Adam's Sin and Christ's Righteousness: The Great Exchange
Romans 5:18 presents the mediatorial system—Christianity's distinguishing glory as the religion of facts. These are few, extraordinary, and universal in scope.
The passage contrasts two historical realities. First, the dark melancholy facts: Sin entered the world and quenched its lights, destroyed its liberties, embittered its enjoyments. Death has reigned from Adam to this day—every sepulchre, funeral, and failing pulse reminds us that dust is our home. Both sin and death entered through one man, Adam. Elohim made Adam the father and priest of the world, yet Adam ruined it and himself. We, his children, sin and die.

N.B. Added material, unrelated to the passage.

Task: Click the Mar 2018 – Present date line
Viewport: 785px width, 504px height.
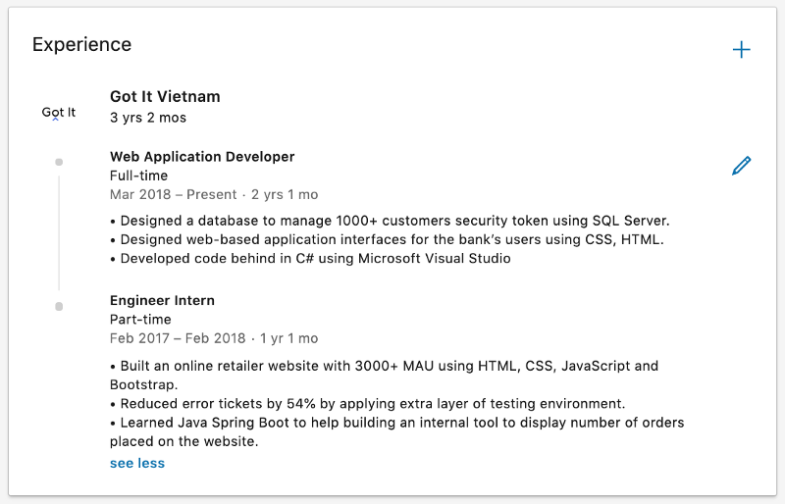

Yet bright and animating facts follow. Grace abounds—Elohim was under no obligation to show or continue grace to this world, yet grace alone keeps humanity from becoming the victim of its own transgression. A higher, nobler life exists: "Grace reigns through righteousness unto eternal life." This eternal life means freedom from sin, which destroys innocence and happiness; freedom from the penalties of violated law; and freedom from annihilation—existence without sin, misery, or end.
The contrast is absolute. One man's disobedience brought condemnation upon all; one Man's obedience brings justification and life to all who believe. Adam's offense originated in the flesh; Christ's righteousness originates in the Spirit. The mediatorial system proves that Yahweh's grace exceeds Adam's transgression infinitely.